[Opening Provided records section]
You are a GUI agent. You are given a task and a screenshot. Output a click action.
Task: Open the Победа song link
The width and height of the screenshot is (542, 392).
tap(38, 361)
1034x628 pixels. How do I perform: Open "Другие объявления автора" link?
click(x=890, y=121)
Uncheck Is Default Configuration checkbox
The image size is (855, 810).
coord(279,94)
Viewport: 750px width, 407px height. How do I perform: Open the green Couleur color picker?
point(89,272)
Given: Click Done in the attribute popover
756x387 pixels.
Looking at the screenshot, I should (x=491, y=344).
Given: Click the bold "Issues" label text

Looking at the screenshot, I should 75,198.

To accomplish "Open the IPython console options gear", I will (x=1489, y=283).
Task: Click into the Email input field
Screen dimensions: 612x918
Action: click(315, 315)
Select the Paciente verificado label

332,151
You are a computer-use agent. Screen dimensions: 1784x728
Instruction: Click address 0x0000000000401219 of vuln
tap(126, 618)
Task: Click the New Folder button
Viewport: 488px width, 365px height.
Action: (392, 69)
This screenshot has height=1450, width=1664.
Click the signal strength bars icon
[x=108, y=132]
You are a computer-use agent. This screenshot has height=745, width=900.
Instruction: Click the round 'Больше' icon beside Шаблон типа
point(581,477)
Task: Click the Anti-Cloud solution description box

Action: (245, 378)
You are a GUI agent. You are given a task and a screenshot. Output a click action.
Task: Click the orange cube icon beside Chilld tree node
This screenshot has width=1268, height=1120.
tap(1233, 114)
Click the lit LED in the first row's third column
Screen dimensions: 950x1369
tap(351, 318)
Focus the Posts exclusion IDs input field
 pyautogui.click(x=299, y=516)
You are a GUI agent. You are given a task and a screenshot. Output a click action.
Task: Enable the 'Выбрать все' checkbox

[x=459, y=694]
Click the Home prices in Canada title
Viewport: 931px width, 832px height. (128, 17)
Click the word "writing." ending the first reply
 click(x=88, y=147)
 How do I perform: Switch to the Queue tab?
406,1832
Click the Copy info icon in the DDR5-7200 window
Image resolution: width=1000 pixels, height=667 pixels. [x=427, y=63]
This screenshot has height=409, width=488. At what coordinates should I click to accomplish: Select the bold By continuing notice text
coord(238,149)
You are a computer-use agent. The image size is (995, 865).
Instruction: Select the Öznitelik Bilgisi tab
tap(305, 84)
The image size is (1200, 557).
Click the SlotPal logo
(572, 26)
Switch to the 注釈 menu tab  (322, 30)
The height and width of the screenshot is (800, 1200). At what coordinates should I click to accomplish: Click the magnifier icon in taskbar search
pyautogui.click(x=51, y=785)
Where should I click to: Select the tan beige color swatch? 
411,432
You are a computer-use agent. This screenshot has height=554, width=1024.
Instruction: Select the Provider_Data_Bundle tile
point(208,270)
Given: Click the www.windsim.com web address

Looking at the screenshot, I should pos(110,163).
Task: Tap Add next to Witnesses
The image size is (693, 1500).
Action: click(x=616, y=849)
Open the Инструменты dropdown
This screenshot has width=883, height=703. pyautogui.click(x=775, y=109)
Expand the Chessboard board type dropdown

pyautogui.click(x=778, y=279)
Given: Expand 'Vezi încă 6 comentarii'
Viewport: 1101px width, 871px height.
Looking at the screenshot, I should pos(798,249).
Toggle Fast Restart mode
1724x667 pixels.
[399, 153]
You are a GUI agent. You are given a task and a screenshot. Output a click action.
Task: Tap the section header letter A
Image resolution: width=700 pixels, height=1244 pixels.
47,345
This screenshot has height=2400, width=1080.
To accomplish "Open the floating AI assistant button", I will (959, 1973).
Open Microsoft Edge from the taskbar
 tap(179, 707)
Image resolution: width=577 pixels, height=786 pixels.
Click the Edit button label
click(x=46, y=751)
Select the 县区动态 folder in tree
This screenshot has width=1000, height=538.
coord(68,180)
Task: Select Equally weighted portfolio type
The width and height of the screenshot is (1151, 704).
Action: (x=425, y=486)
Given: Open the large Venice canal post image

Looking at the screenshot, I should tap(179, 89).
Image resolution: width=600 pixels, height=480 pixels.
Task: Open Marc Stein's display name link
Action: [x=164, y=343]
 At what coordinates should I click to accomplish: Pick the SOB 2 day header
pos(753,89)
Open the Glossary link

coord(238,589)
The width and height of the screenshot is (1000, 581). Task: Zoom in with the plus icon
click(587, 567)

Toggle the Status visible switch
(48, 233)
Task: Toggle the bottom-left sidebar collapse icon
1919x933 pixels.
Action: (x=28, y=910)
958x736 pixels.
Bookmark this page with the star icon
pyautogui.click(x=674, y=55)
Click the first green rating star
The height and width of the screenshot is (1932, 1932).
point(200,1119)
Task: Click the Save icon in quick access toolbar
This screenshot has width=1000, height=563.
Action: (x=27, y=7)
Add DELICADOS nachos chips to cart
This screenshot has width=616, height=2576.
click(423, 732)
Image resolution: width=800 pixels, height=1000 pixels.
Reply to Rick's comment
[Closing Provided records section]
# Exercise details
From the entries above, pull out each line that includes "computer".

# The answer
You are a computer-use agent. Screen dimensions: 1784x728
You are a computer-use agent. This screenshot has height=745, width=900.
You are a computer-use agent. The image size is (995, 865).
You are a computer-use agent. This screenshot has height=554, width=1024.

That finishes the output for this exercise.